Vorboten des Hurrikans am Sonntagvormittag (Ortszeit) bei Jacksonville, Florida: (Video: Norwin Vögeli)
(Video: Norwin Vögeli)
Stau auf der Autobahn
Andere Schweizer wollen das Gebiet verlassen, können aber nicht. «Wir sind gerade in unserem Hotel in Orlando, Florida. Seit Donnerstag haben wir versucht, noch einen Flug zu bekommen, aber es war alles ausgebucht oder schon abgesagt», sagt Pema Marsen aus Zürich, die dort Ferien macht. Wegfahren sei auch keine Option, da auf der Autobahn Stau herrsche. «Wir müssen jetzt abwarten, bis der Hurrikan vorbei ist.» Der Heimflug sei am Mittwoch von Tampa aus geplant.
«Seit Samstag sind alle Restaurants geschlossen, die Läden sind mit Sandsäcken verbarrikadiert», so die 25-Jährige weiter. Im Hotel herrsche ein grosser Andrang an Einheimischen, viele Leute seien sogar mit den Haustieren da. «Bisher hat aber jeder ein Zimmer bekommen», sagt sie. Am Hotelbuffet werde gehamstert: «Viele haben Angst, dass dort bald die Lebensmittel ausgehen.»

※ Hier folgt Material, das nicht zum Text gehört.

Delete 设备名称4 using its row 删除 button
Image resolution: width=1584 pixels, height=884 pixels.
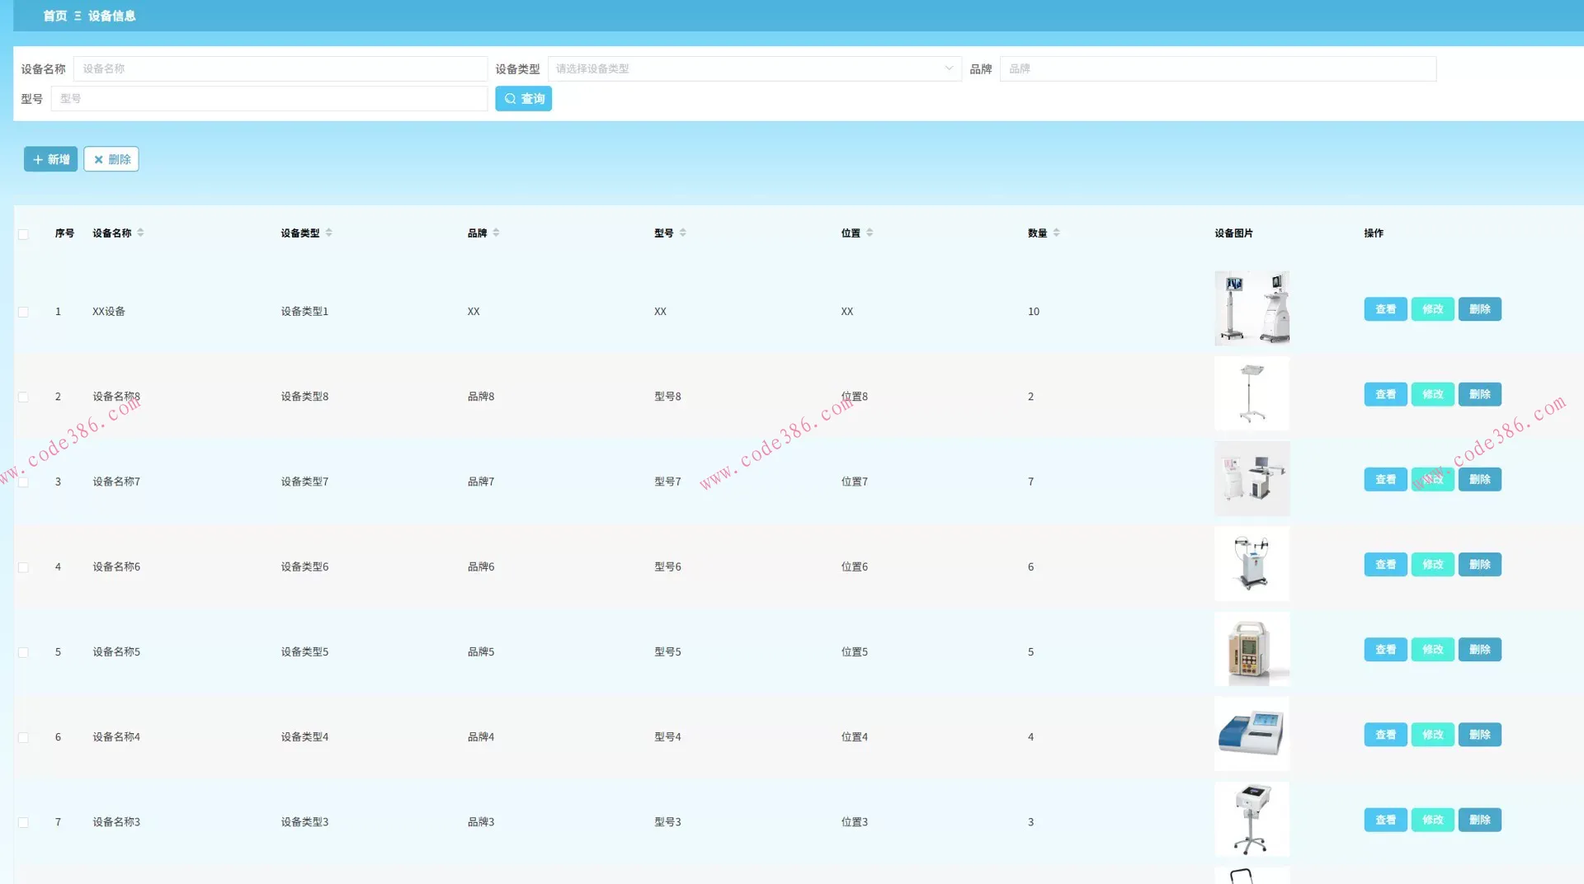click(1479, 735)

Voraussichtlich trifft Irma in der Nacht auf Montag gegen Mitternacht auf Orlando. Marsen berichtet von den Sicherheitsvorkehrungen: «Wir sollen ab 20 Uhr im Hotel bleiben, die Vorhänge zuziehen und nicht in die Nähe der Fenster gehen.»
Stromausfälle im Hotel
Für Jean-Marc Brandenberger aus Pully (VD) ist das Schlimmste vorüber. Er ist in der kubanischen Hauptstadt Havanna gestrandet. Am Samstag gegen 14 Uhr habe es zu regnen begonnen und stark gewindet, erzählt er: «Etwa um 17 Uhr hat der Sturm dann seine volle Kraft entfaltet.» Mit einigen anderen Menschen sei er an der Promenade gewesen und habe Fotos und Videos gemacht. «Wir mussten uns dann aber ins Hotel zurückziehen», so der 53-Jährige.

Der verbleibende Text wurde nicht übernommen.